Still you can’t just buy an IP, a server, set MX, SPF, DKIM, DMARC, ARC?, FcrDNS and expect large amounts of mail to go through right away.
And again, any communication method will have a spam problem
The major issue here is that anybody can send any email to whoever. Most communication apps won’t let you do that certainly not like emails.
You can’t open WhatsApp and start spamming the whole world. You basically can only do that with phone calls and emails ?
So no, SMTP/IMF has rotten foundations. No matter how many (optional) protocol you add on top, it will always be such an hassle to maintain and there will be always people who can’t afford that much effort.
Small businesses having to set that up just to reach Gmail is a big problem that they usually externalize with Outlook365 and so on.
Again, Gmail calls the shots because they are the leader. But on paper my fully unauthenticated mail from Barack.obama is perfectly RFC compliant and legit. These protocols that are essential are optional at the end of the day. They became virtually mandatory because of the spam issue and Gmail pushing in the (right) direction because they have leverage.
I don’t see your issue with dropping a connection before issuing any SMTP commands. Your problem is with not being able to determine delivery status, right? If your server never even gets to send the message, then you know with 100% certainty that the message wasn’t delivered. And if it’s denied, you know with near certainty that it wasn’t delivered. (I don’t know of any servers that will issue a hard deny after receiving the message and then still deliver it, but that’s technically possible.)
I have read Gmail’s requirements, and I’m familiar with IP reputation. I didn’t mean that they don’t check FCrDNS, I meant that only having that is not enough. They now require both SPF and DKIM. Whereas my service will still accept your messages and not automatically mark them as spam if you only pass FCrDNS.
Generally if you’re getting your emails denied right off the bat, it’s because your IP or the block your IP comes from already has a bad reputation (basically any IP a cloud provider will give you). But yeah, you don’t want to spin up a server on a brand new IP and start firing off 10,000 emails a day, just like you said you don’t want to fire off 10,000 messages a day on WhatsApp. That’s a bad idea for any platform.
WhatsApp is not distributed, nor is it an open protocol, so that’s right out. It will never be the standard.
Gmail only calls the shots for Gmail users. If you never interact with Gmail users, you don’t have to obey any of their requirements. Like imagine a system that you’ve set up to receive notification emails from your own servers. You don’t have to obey anyone’s rules.
Your spoof mail may be perfectly valid for the base ESMTP spec, but there is not one single email provider on the planet that only considers that spec. Email isn’t just one spec. It’s a system that’s made of many specs and common practices, some required, some de facto required, and some optional.
Oh, where to begin. Telegram is wild. It may not be spyware in the traditional sense, but they’ve already handed over data to the Indian government, left a telephone number scraping vulnerability open for the Iranian government, and gotten caught with “the most backdoor looking bug” with their unwisely handmade encryption algorithm.
Telegram’s backend is proprietary software and they (very similarly to Discord for example) can just decide to read your chats whenever they want. It’s even worse then WhatsApp in this sense (at least as long as you trust Facebook that they actually encrypt your chats, again, there is no way to know if it’s proprietary software).
Telegram and signal are both central points of failure. Signal can be used with other servers, but the server address is hard coded in the app, so you have to deploy your own app. Matrix servers can keep a channel going even if the channel’s home server goes down. The more home servers there are, the more mirrors of public channels there will be.

* [Entries shown]:

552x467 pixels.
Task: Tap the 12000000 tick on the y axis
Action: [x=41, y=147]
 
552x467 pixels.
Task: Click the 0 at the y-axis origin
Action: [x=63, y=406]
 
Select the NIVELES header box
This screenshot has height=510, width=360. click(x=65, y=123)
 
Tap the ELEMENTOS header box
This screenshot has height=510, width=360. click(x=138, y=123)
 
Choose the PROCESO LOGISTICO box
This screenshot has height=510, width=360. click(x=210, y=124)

...

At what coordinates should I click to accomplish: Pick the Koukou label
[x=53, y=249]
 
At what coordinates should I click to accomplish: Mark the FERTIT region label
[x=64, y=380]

* * *

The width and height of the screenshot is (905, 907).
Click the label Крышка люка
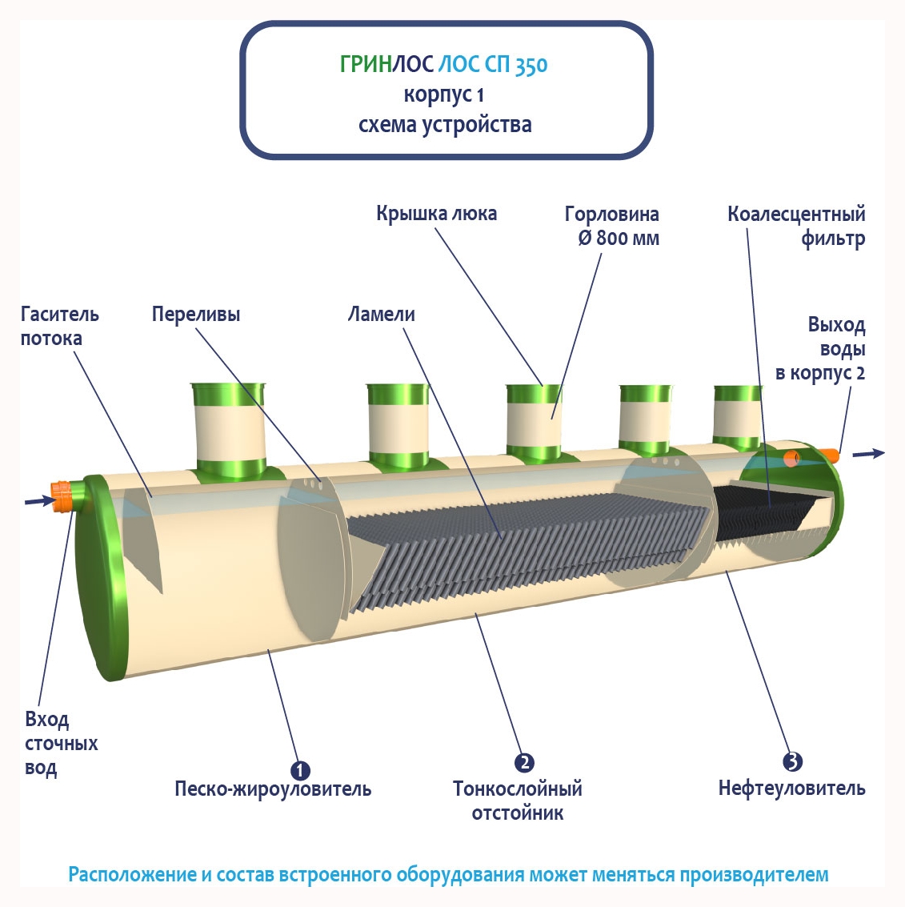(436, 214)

* [What to produce]:
Answer these questions about the email discussion:
(a) Which two checks does Gmail now require, according to the text?
(b) When emails are denied right away, what is usually the cause?
(c) Why does using Signal with other servers mean deploying your own app?
The material has no connection to the text.

* [Answer to the problem]:
(a) SPF and DKIM.
(b) The IP, or the block the IP comes from, already has a bad reputation.
(c) The server address is hard coded in the app.